In manufacturing, catching defects early in the assembly line ensures those defects don’t turn into failures in the consumer’s hands. Similarly, in the software industry, integrating security checks early in the delivery pipeline allows minimizing the cost of fixing security issues and ensure they do not reach production.

In the context of cloud environments, companies usually describe their infrastructure as code using tools like Terraform or CloudFormation. In this post, we review the landscape of tools that allow us to perform static analysis of Terraform code in order to identify cloud security issues and misconfigurations even before they pose an actual security risk.

The information in this blog post was last updated on June 2nd, 2021. See at the end for a full change log.

Introduction

In the cloud, misconfigurations will get you hacked well before zero-days do. According to a report released in 2020, the NSA asserts that misconfiguration of cloud resources is the most prevalent vulnerability in cloud environments. Looking at a few recent data breaches in AWS…

  • The Capital One breach was caused by a firewall left inadvertently open to the Internet, along with an overprivileged EC2 instance role
  • The Los Angeles Times website started mining cryptocurrency in your browser due to a world-writable S3 bucket
  • The Magecart group backdoored Twilio’s SDK which was hosted on a world-writable S3 bucket

These are all high-profile hacks caused by misconfigurations that are easy to catch by looking at the associated (fictional) Terraform code:

resource "aws_security_group" "firewall_sg" {
  name        = "firewall_sg"

  ingress {
    description = "SSH"
    from_port   = 22
    to_port     = 22
    protocol    = "tcp"
    cidr_blocks = ["0.0.0.0/0"]
  }
}
resource "aws_s3_bucket" "static" {
  bucket = "static.latimes.com"
  acl = "public-write"
}
resource "aws_s3_bucket" "sdk" {
  bucket = "media.twiliocdn.com"
  policy = <<POLICY
    { 
      "Sid": "AllowPublicRead",
      "Effect": "Allow",
      "Principal": {
        "AWS": "*"
      },
      "Action": [
        "s3:GetObject",
        "s3:PutObject"
      ]
    }
POLICY
}

Evaluation of Terraform Static Analysis Tools

Evaluation criteria

Before we begin to evaluate the landscape of tools, let’s define what criteria and features are important to us.

Maturity and community adoption

Does the project have an active GitHub repository?
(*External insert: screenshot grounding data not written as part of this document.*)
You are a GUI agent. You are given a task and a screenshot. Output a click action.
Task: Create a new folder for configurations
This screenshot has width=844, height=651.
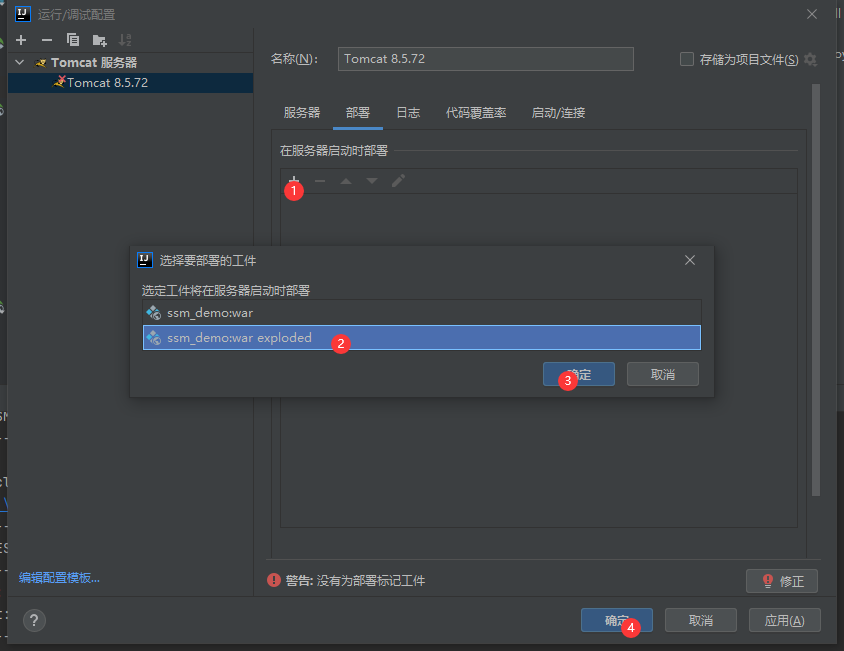point(97,40)
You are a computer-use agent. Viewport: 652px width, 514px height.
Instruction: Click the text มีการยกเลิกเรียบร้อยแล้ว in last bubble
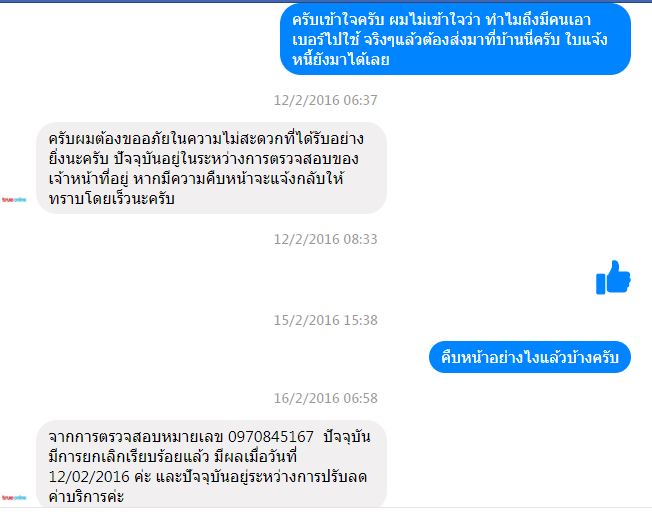128,457
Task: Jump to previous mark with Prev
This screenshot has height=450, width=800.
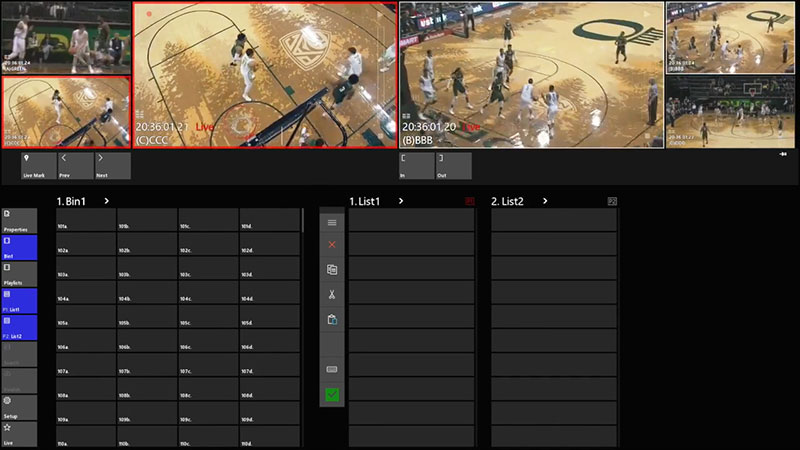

How many maintainers does it have? Is it backed by a company? How confident are we that it won’t be abandoned in two weeks?

Type of scan

Static analysis tools for Terraform usually fall into one of two categories. They either scan HCL code directly, or scan the Terraform plan file.

Scanning the HCL code has the advantage of making the scan faster, stateless, and not requiring any communication with a backend API. Scanning the Terraform plan makes sure the scan runs after any interpolation, function call, or variable processing in the HCL code. On the other hand, it requires that we generate the plan before scanning, often assuming that an authenticated communication with the appropriate backend is available (e.g. the AWS API).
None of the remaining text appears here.